● **WORK TASK**:
Search the entries below for the word "size" and copy each line that has it.

*** INFORMATION SUPPLIED Section Begins ***

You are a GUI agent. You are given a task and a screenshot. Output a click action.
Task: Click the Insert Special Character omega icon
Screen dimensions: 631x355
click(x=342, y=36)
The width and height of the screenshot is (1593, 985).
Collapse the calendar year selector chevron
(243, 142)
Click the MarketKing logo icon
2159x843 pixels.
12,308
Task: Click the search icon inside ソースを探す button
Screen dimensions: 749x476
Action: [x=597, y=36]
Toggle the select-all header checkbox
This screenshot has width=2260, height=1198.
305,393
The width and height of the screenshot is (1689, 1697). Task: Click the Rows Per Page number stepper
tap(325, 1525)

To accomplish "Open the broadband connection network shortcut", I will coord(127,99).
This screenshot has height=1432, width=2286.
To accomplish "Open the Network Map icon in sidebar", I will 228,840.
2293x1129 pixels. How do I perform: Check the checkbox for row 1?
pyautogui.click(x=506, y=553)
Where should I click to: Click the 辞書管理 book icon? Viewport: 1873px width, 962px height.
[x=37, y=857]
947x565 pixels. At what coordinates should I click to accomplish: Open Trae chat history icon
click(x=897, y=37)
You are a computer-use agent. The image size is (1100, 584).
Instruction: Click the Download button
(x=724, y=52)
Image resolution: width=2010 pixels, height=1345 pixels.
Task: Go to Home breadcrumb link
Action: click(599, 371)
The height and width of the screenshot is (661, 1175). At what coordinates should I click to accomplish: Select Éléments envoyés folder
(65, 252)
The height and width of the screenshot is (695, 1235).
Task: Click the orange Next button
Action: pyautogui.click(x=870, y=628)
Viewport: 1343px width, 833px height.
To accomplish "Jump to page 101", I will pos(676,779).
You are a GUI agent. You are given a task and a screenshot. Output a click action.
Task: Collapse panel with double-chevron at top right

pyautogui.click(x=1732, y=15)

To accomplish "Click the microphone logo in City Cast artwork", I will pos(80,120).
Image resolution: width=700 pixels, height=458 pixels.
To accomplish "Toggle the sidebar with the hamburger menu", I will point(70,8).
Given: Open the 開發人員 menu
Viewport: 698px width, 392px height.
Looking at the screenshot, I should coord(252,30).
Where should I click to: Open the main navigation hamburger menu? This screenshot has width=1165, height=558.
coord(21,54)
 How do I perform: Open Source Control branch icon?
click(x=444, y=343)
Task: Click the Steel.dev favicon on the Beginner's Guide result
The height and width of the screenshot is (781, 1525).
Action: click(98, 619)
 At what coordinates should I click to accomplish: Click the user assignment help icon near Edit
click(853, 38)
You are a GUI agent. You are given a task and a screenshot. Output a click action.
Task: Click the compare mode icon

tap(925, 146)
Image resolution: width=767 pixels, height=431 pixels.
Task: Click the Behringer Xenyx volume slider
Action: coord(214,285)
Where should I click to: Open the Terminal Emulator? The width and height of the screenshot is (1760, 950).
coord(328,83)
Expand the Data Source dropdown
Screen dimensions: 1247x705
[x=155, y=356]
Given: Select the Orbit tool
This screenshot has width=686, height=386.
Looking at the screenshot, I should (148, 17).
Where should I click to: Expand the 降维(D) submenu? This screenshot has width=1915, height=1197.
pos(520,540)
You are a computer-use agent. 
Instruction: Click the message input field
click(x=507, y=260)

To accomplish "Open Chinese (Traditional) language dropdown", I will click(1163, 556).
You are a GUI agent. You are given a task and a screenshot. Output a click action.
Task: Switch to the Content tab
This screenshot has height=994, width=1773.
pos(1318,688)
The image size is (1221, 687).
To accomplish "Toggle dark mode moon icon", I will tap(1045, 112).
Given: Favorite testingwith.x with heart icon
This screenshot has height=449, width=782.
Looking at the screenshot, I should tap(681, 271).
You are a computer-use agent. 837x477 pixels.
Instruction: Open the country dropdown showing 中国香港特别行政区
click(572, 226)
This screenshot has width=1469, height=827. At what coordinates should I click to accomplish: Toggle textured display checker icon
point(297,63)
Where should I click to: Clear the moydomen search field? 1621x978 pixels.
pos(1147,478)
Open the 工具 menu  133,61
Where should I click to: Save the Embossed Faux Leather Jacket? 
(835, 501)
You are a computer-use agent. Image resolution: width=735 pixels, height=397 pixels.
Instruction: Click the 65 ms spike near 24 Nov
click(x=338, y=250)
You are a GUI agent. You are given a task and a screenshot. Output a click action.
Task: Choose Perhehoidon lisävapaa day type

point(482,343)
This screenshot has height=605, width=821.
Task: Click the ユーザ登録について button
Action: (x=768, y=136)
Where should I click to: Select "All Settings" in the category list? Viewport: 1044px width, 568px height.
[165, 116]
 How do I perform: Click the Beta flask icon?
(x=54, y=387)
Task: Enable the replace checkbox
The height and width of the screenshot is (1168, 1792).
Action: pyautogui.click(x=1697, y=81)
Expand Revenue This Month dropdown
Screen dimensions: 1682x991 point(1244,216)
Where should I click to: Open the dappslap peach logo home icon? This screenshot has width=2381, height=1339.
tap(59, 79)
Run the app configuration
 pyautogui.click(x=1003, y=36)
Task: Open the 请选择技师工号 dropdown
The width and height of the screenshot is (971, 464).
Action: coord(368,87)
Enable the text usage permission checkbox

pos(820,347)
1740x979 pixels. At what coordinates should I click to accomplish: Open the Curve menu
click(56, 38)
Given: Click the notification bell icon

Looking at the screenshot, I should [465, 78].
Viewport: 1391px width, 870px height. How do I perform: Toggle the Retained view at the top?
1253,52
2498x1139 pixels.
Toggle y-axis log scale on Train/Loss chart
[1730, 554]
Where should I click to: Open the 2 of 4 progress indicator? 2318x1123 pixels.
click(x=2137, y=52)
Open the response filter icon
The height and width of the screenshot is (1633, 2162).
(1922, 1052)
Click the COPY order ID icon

*** INFORMATION SUPPLIED Section Ends ***

● **FINAL ANSWER**:
You are a computer-use agent. The image size is (1100, 584).
The image size is (1221, 687).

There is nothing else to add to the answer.